Düsseldorf’s smallest art exhibition
Kö-Bogen Kö-Bogen supports academy graduates
“The store in the passage between Breuninger and Porsche Design is one of the busiest promenades in the heart of Düsseldorf. Implementing an art exhibition in the midst of this glittering world of fashion and business with its enticing displays is a challenge, because the visual stimuli of the goods and consumer offerings are overwhelming,” says board member and curator Dr. Astrid Legge of 701 e.V., who helped bringing Paul Schwaderer to the Kö-Bogen.
With Paul Schwaderer, the 701 e.V. association is realizing its new ‘PopUp Gallery’ format for the second time. After a first impact in 2019 in the Renzo Piano designed office building FLOAT in the Media Harbour, the association has been showing at the Kö-Bogen a recent graduate of the Art Academy, who graduated last summer in the class of Martin Gostner. As in 2019, Düsseldorfers will also get an “art treat to go” this time, because corona-related, the exhibition is designed as a pure ‘window show’ and can only be viewed from the outside. 701 e.V. is a non-profit initiative of Düsseldorf personalities from the fields of art and culture, business and politics. It sees itself as a link between business and art and pursues the goal of establishing creative networks and thus sustainably strengthening and promoting the city’s creative image.
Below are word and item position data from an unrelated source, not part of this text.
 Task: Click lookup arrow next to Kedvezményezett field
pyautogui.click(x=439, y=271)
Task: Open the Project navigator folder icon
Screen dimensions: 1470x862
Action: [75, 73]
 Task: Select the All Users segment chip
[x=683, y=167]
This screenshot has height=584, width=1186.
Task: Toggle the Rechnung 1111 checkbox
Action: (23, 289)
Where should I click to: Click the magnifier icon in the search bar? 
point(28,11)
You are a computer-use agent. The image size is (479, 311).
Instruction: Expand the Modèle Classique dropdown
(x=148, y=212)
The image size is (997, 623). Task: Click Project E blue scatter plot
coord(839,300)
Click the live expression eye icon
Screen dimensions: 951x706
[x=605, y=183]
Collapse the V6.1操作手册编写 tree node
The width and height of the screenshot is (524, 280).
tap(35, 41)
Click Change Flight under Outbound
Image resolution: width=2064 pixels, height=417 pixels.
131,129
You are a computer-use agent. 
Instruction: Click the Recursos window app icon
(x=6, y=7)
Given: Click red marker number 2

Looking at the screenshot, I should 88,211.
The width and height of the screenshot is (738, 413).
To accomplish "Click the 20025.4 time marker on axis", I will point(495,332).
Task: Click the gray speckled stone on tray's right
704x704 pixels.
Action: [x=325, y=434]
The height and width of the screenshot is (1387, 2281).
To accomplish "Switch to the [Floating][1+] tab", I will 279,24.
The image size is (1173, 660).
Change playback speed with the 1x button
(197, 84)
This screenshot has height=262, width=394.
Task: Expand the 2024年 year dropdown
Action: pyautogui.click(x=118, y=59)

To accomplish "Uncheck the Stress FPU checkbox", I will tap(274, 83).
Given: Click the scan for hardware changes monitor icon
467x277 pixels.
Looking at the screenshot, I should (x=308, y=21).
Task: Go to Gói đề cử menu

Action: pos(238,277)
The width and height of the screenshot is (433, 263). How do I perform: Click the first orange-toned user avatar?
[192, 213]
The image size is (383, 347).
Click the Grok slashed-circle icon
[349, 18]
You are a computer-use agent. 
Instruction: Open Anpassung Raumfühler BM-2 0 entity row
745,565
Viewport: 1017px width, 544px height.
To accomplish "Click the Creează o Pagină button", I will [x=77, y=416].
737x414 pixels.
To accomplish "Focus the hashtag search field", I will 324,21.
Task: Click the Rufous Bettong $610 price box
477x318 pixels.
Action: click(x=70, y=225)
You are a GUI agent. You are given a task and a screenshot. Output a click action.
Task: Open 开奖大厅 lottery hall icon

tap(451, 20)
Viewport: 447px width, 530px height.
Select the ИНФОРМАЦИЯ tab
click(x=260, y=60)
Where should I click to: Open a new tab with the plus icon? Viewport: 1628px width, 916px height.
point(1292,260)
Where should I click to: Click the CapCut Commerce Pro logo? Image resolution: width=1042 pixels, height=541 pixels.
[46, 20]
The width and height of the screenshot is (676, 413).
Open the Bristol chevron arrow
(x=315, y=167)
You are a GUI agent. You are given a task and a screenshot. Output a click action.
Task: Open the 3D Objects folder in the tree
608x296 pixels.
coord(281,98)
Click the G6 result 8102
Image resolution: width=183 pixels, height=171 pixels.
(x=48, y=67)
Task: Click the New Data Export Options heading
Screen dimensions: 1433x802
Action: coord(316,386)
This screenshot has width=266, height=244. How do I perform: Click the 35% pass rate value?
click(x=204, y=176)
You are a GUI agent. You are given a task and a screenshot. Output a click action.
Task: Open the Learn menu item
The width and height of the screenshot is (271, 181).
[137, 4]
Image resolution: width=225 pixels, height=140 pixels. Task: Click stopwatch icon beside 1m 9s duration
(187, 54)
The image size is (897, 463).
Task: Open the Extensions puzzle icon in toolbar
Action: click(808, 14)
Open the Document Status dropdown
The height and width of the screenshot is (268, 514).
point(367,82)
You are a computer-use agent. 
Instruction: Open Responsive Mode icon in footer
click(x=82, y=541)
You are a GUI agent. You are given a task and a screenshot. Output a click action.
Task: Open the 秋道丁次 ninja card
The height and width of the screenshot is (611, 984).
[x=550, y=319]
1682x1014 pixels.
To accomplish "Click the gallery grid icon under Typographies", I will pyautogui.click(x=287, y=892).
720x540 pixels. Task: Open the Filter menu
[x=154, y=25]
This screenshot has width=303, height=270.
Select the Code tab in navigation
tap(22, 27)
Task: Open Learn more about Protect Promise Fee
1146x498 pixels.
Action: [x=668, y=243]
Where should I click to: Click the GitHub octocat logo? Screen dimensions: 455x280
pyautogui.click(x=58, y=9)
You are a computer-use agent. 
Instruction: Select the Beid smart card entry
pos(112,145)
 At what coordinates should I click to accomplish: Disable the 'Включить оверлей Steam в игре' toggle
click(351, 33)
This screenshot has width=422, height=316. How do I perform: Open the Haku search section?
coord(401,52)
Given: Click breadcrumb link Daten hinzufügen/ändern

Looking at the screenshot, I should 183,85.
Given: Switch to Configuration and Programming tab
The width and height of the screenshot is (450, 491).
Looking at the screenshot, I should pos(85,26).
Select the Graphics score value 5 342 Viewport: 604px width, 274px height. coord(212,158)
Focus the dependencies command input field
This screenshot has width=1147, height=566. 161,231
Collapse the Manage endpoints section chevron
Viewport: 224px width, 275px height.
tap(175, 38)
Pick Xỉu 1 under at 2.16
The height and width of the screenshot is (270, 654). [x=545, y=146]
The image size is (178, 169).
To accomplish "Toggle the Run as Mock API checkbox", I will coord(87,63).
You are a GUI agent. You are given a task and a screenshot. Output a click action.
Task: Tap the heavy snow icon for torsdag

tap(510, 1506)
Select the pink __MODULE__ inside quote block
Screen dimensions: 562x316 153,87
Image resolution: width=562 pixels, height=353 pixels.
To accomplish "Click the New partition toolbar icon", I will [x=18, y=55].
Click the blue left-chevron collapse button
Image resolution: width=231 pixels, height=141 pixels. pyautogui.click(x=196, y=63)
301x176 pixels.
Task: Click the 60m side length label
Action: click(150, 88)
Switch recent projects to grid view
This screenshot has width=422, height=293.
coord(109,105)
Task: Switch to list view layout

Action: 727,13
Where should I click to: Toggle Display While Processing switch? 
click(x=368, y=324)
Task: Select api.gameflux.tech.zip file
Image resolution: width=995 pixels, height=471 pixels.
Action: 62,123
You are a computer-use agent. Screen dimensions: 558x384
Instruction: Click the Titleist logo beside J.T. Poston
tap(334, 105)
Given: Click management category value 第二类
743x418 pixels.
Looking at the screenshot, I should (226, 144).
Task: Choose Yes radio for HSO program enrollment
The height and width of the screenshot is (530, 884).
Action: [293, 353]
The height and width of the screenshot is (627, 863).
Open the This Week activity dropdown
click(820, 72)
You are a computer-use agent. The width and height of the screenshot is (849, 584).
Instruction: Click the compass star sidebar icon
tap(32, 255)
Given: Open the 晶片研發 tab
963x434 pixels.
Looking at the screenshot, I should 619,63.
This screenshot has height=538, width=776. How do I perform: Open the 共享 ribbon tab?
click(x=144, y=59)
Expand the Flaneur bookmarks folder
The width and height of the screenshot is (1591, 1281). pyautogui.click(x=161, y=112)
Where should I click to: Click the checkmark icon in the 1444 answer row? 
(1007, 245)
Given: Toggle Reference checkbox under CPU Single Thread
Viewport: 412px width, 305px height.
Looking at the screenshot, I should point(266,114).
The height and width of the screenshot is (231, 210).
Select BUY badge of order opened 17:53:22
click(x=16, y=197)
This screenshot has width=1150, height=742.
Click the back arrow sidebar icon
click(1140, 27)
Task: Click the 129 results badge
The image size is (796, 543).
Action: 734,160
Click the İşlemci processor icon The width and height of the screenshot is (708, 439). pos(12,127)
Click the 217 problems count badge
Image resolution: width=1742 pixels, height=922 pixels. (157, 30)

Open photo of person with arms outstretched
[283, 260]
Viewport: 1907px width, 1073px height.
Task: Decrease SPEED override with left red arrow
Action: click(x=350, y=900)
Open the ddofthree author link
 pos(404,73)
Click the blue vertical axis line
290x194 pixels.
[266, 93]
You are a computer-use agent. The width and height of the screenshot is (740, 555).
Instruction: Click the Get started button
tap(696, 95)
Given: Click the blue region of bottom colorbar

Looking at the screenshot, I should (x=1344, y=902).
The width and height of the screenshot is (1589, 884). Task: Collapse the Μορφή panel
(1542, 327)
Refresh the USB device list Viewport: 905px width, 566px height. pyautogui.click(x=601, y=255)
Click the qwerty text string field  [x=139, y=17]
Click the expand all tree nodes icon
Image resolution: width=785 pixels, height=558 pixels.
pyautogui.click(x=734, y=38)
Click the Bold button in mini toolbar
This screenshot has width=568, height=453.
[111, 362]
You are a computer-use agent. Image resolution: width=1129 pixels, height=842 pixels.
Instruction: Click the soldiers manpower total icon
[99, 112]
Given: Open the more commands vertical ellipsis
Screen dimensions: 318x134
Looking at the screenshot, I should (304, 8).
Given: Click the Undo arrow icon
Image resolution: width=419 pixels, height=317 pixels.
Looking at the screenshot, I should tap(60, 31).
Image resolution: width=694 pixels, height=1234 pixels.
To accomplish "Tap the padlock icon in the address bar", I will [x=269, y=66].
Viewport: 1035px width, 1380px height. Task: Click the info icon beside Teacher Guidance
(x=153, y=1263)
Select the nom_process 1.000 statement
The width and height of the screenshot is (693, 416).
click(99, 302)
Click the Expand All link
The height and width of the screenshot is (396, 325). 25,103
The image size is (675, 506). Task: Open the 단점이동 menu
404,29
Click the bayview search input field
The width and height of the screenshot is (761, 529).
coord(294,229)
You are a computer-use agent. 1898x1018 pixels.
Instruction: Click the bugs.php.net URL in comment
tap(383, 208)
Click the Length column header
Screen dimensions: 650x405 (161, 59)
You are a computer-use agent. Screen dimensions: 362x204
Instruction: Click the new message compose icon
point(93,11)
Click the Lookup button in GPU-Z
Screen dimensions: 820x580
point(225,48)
Everything revolves around “Extended Break
Prominently positioned in the shop window and yet inconspicuous, the work ‘an extended pause’ can be seen, a rotating glass tube filled with a white powder on a black cuboid. The slow rotation causes the rock powder to pile up until the material can no longer defy gravity. It breaks down, creating crevasses and fractures reminiscent of natural processes such as glacial movement or geological rock reshaping. And although the reel rotates exceedingly slowly, it shows, as if in fast-forward, a process that in reality spans centuries. Fast-forward and slow-motion are very close together here.